Od kiedy ten jeden raz udało się Delikatnej Bryzie sprzedać go medyczkom, robiła to niemal codziennie. Nie narzekał. No może na drugi dzień, po tym jak wyszedł zbierać miodunkę i podbiał. Liczył na jakieś wspólne patrolowanie, polowanie lub ćwiczenie walki, by trochę aktywniej spędzić czas, ale powitały go inne plany. Mentorka wyszła na obchód z Pomocnym Wróbelkiem i Jaskółczą Łapą; dowiedział się tego od Jerzykowej Werwy, który zaspał i akurat wybiegał z obozu, by do nich dołączyć. Niezwykle się zasmucił... Jednak szybko jego myśli wróciły z krainy pesymistycznych myśli; usłyszał swoje imię, wywoływane z daleka. Zobaczył kłusującą w jego kierunku asystentkę medyczki. Liściaste Futro, z uśmiechem na białej mordce, stanęła przed nim z zadaniem. Było ono bardzo podobne do tego z poprzedniego dnia. Tym razem miał udać się po ogórecznik. Dobrze znał tego gagatka; to jedno z głównych ziół, którymi faszerowała go Czereśniowa Gałązka, gdy doskwierała mu gorączka. Tak więc minął mu kolejny dzień. Spacerował, zbierał niebieskie kwiatuszki i ich liście, a następnie wrócił do legowiska dwóch kotek. Nie było w tym żadnej filozofii, a choć stęsknił się, w przeciągu tych paru wschodów i zachodów, za swoją nauczycielką, szybko docenił ten rodzaj wspierania klifiakowej rodzinki. Nie musiał wcześnie wstawać; nie miał problemu z odzwyczajeniem się od pobudek wraz z mewami. Nie bolało go nic; ani łapy, ani grzbiet, ani każde inne miejsce, gdzie dostawał bęcki podczas udawanych walk. Nie musiał łazić przykuty do ściółki, nasłuchiwać i wiecznie węszyć; ktoś inny miał martwić się polowaniem, a jemu zostawić kwestie ziółek. Taka kolej rzeczy była mu jak najbardziej na łapę. Często robił sobie przerwy. Zawijał znaleziska w liście buku, kładł na nich kamień, żeby nigdzie mu nie odfrunęły, a sam Niedźwiedzia Łapa ucinał sobie drzemkę w już teraz rzadszych, promieniach słońca. Nawet jeśli ktoś zauważył, że nie ma go dłużej, niż wskazuje rozsądek, nic nie powiedział. Kiedy wracał, była już zwykle pora kolacji. Znajdował miejsce w jakiejś grupce rozgadanych kotów; najbardziej brakowało mu kompana do zbierania. Nie otwieranie pyska niemal od rana do wieczora było dla Miodka wielkim wyzwaniem.

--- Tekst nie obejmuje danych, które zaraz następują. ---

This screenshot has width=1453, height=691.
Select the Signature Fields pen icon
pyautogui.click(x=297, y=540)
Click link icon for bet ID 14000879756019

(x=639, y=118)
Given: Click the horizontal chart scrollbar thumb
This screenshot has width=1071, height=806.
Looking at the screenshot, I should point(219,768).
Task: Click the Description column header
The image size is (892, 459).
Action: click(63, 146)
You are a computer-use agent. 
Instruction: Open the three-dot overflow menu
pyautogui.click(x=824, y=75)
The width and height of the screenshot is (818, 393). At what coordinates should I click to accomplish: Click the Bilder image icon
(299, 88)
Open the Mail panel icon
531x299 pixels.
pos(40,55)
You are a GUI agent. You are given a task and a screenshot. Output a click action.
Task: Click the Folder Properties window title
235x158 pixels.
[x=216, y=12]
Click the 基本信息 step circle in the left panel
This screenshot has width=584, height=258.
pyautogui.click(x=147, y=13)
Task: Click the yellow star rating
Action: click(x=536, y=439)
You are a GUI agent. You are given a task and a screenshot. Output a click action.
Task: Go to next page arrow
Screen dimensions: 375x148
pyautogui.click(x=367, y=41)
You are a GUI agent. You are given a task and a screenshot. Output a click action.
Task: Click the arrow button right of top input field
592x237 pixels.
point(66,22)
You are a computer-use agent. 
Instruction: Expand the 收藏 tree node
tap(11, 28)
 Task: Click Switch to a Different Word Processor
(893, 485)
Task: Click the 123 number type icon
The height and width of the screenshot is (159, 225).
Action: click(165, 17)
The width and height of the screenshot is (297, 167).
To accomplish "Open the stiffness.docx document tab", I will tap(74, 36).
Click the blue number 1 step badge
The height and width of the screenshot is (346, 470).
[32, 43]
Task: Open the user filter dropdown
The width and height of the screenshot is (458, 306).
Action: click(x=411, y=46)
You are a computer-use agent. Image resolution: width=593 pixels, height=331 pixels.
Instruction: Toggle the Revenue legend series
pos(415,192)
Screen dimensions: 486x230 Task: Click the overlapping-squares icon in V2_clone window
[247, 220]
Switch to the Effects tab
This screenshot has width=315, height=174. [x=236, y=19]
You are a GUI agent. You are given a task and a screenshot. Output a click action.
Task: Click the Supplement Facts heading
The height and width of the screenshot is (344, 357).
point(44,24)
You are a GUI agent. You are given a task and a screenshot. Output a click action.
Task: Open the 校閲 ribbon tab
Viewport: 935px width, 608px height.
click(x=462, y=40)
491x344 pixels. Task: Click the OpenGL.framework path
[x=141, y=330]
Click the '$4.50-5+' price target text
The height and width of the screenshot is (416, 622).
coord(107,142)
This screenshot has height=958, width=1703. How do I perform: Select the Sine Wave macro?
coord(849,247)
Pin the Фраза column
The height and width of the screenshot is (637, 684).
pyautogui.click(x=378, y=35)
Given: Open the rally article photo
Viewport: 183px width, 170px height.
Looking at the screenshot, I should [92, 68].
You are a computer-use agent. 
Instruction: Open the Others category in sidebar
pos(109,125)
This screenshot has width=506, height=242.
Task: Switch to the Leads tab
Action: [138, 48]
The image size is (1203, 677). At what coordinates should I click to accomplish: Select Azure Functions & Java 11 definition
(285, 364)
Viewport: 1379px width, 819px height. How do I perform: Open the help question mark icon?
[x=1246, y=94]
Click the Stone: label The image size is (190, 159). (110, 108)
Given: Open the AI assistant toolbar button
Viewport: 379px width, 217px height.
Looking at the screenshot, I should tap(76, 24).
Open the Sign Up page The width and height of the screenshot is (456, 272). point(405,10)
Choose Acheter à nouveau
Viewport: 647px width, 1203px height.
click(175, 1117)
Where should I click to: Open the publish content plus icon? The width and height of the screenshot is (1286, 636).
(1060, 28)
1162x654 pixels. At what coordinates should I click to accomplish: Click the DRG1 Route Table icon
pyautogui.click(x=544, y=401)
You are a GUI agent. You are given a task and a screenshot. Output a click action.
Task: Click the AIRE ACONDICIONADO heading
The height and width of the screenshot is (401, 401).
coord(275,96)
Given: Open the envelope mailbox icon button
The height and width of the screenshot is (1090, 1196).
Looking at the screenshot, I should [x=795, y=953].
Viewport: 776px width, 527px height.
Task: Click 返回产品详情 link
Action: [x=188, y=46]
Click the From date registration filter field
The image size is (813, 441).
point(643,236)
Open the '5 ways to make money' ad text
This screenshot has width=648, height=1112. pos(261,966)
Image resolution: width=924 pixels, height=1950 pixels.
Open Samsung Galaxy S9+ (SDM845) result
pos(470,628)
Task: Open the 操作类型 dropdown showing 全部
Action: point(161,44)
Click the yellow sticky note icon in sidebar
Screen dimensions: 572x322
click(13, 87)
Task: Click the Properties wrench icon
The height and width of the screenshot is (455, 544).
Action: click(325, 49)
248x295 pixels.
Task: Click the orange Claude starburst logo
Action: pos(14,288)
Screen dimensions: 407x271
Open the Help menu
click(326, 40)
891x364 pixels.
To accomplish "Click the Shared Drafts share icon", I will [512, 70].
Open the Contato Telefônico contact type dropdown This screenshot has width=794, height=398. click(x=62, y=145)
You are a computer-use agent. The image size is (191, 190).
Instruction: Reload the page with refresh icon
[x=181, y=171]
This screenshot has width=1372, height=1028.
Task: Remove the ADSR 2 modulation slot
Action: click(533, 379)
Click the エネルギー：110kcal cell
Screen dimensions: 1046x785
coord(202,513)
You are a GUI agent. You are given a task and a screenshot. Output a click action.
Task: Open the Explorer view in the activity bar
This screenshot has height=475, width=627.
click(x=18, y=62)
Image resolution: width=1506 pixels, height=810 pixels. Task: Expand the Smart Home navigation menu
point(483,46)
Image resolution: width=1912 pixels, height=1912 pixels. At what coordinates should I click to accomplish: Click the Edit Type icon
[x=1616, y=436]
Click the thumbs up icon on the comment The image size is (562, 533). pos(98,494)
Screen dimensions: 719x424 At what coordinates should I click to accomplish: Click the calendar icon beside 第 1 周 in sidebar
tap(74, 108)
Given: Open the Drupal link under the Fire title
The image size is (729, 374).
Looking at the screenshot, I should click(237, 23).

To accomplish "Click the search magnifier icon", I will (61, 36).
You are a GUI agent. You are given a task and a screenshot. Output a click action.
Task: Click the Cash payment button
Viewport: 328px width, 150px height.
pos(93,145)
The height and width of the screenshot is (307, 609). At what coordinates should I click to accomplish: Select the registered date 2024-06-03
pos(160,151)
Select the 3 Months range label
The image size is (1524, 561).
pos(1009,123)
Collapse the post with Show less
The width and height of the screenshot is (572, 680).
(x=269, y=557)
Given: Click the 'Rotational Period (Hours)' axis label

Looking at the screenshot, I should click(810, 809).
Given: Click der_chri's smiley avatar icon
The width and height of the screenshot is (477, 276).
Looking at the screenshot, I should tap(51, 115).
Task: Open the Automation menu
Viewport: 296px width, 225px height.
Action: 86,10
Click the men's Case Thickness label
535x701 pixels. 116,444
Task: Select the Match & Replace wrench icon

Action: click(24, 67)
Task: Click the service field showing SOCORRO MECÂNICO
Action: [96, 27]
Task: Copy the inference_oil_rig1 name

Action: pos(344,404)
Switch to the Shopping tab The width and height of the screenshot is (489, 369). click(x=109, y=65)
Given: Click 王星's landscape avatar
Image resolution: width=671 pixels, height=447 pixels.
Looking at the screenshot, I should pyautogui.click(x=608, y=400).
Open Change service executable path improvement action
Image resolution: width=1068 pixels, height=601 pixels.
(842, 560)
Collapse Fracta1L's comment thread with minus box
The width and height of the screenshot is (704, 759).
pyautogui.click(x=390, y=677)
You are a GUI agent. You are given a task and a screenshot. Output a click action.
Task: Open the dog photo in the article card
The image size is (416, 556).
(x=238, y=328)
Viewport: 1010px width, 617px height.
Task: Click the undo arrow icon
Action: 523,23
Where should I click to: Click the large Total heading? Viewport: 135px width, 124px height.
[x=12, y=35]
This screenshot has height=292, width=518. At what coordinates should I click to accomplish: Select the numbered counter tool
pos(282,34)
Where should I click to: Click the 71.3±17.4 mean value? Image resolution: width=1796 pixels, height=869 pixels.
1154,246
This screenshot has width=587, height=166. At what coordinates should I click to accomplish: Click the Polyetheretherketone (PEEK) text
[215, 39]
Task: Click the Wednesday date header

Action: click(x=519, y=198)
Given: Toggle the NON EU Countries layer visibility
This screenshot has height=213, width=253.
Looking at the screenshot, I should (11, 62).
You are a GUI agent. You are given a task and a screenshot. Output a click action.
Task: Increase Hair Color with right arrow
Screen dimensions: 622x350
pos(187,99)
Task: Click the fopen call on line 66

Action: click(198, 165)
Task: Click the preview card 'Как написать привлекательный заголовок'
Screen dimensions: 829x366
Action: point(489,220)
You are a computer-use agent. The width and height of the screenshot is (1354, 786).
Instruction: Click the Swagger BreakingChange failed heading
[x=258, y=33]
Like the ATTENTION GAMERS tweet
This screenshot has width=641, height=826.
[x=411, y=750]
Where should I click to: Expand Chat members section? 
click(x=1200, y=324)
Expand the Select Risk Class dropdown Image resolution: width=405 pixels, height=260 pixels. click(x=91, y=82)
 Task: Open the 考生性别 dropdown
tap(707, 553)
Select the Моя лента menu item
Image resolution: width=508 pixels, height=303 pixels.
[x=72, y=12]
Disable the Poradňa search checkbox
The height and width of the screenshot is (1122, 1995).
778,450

W ten sposób spędził pierwszą część Pory Opadających Liści. Wyprawy pozwoliły mu obserwować zmieniającą się naturę. Jak nigdy dotąd zwracał uwagę na zmieniającą się paletę barw, na turlające się kasztany, figlujące na gałęziach wiewiórki...
W ten sposób składzik medyczek powiększył się o miodunkę, podbiał, ogórecznik, gwiazdnice, trybule, pokrzywę i wrzosy. Został więc kocurem na posyłki Czereśniowej Gałązki i Liściastego Futra; czuł się, jakby to one szkoliły go przez ostatni księżyc. Delikatną Bryzę widywał przelotnie; wróciła do względnie normalnego życia wojowniczki. Kilka razy był z nią na patrolu, ale bardziej jako kocur oznaczający teren, a nie jej uczeń. O dziwo, mimo zwykłej tęsknoty, bardziej za przyjaciółką, nie odczuł aż tak jej braku. Serce mu nie pękło, a takie zdarzenia uważał za całkowicie możliwe, a wręcz prawdopodobne. Przechodziło mu...

* * *

To miała być zwyczajna, spokojna, taka sama jak wszystkie poprzednie, wyprawa po roślinki. Wysłany został tym razem w okolice Złotych Kłosów. Było to miejsce niezwykle dla niego symboliczne. Przecież to tutaj spotkał patrol, który potem odprowadził go do obozu i postawił przed obliczem Srokoszowej Gwiazdy! To tutaj się zakochał... Teraz miał tutaj szukać delikatnych, czerwonych płatków, które otulają jedno z ulubionych nasionek wszystkich kotów. Miał znaleźć krwiste maki, a nie rudego kociaka z krwi i kości...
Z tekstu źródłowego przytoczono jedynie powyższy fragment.